Activity:
Please copy out every line of the data word for word.
####################
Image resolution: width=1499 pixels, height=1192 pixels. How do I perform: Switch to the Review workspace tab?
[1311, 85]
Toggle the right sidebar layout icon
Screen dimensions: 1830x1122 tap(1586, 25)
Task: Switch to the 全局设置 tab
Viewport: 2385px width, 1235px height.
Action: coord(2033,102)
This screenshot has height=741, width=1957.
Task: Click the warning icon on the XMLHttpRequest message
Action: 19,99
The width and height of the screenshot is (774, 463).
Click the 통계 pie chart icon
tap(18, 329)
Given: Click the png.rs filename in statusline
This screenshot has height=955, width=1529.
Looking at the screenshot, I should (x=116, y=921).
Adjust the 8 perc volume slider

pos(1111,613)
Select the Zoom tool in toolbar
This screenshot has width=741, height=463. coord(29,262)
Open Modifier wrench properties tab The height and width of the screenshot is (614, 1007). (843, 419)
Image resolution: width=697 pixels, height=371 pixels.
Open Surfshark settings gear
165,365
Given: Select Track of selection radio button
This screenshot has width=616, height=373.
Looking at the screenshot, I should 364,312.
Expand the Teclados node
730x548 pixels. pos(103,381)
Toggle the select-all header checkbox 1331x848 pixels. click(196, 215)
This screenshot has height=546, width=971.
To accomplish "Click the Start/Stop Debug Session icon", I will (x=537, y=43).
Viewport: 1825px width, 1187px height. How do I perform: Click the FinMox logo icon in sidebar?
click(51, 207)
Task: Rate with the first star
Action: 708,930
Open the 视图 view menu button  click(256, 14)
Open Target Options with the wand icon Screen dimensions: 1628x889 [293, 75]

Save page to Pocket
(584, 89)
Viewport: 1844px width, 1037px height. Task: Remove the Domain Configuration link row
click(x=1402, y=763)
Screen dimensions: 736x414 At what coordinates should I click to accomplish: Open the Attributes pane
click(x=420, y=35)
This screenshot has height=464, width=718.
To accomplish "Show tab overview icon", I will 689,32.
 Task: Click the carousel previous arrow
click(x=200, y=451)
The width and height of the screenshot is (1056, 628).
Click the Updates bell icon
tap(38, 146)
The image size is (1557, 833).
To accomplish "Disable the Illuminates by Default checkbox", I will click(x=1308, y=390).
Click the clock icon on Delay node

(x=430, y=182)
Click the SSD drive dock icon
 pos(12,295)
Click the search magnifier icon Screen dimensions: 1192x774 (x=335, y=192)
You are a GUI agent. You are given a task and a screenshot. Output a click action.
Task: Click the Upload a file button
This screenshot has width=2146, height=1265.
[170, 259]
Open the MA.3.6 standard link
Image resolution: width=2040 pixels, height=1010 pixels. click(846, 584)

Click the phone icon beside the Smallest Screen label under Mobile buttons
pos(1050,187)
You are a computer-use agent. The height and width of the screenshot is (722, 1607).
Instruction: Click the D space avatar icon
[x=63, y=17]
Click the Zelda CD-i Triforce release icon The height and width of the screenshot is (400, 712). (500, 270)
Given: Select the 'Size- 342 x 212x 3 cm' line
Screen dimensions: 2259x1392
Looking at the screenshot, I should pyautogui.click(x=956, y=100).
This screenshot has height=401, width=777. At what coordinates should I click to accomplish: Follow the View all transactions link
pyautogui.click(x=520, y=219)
####################
Solution to this task:
Image resolution: width=1499 pixels, height=1192 pixels. How do I perform: Switch to the Review workspace tab?
[1311, 85]
Toggle the right sidebar layout icon
Screen dimensions: 1830x1122 tap(1586, 25)
Task: Switch to the 全局设置 tab
Viewport: 2385px width, 1235px height.
Action: coord(2033,102)
This screenshot has height=741, width=1957.
Task: Click the warning icon on the XMLHttpRequest message
Action: 19,99
The width and height of the screenshot is (774, 463).
Click the 통계 pie chart icon
tap(18, 329)
Given: Click the png.rs filename in statusline
This screenshot has height=955, width=1529.
Looking at the screenshot, I should (x=116, y=921).
Adjust the 8 perc volume slider

pos(1111,613)
Select the Zoom tool in toolbar
This screenshot has width=741, height=463. coord(29,262)
Open Modifier wrench properties tab The height and width of the screenshot is (614, 1007). (843, 419)
Image resolution: width=697 pixels, height=371 pixels.
Open Surfshark settings gear
165,365
Given: Select Track of selection radio button
This screenshot has width=616, height=373.
Looking at the screenshot, I should 364,312.
Expand the Teclados node
730x548 pixels. pos(103,381)
Toggle the select-all header checkbox 1331x848 pixels. click(196, 215)
This screenshot has height=546, width=971.
To accomplish "Click the Start/Stop Debug Session icon", I will (x=537, y=43).
Viewport: 1825px width, 1187px height. How do I perform: Click the FinMox logo icon in sidebar?
click(51, 207)
Task: Rate with the first star
Action: 708,930
Open the 视图 view menu button  click(256, 14)
Open Target Options with the wand icon Screen dimensions: 1628x889 [293, 75]

Save page to Pocket
(584, 89)
Viewport: 1844px width, 1037px height. Task: Remove the Domain Configuration link row
click(x=1402, y=763)
Screen dimensions: 736x414 At what coordinates should I click to accomplish: Open the Attributes pane
click(x=420, y=35)
This screenshot has height=464, width=718.
To accomplish "Show tab overview icon", I will 689,32.
 Task: Click the carousel previous arrow
click(x=200, y=451)
The width and height of the screenshot is (1056, 628).
Click the Updates bell icon
tap(38, 146)
The image size is (1557, 833).
To accomplish "Disable the Illuminates by Default checkbox", I will click(x=1308, y=390).
Click the clock icon on Delay node

(x=430, y=182)
Click the SSD drive dock icon
 pos(12,295)
Click the search magnifier icon Screen dimensions: 1192x774 (x=335, y=192)
You are a GUI agent. You are given a task and a screenshot. Output a click action.
Task: Click the Upload a file button
This screenshot has width=2146, height=1265.
[170, 259]
Open the MA.3.6 standard link
Image resolution: width=2040 pixels, height=1010 pixels. click(846, 584)

Click the phone icon beside the Smallest Screen label under Mobile buttons
pos(1050,187)
You are a computer-use agent. The height and width of the screenshot is (722, 1607).
Instruction: Click the D space avatar icon
[x=63, y=17]
Click the Zelda CD-i Triforce release icon The height and width of the screenshot is (400, 712). (500, 270)
Given: Select the 'Size- 342 x 212x 3 cm' line
Screen dimensions: 2259x1392
Looking at the screenshot, I should pyautogui.click(x=956, y=100).
This screenshot has height=401, width=777. At what coordinates should I click to accomplish: Follow the View all transactions link
pyautogui.click(x=520, y=219)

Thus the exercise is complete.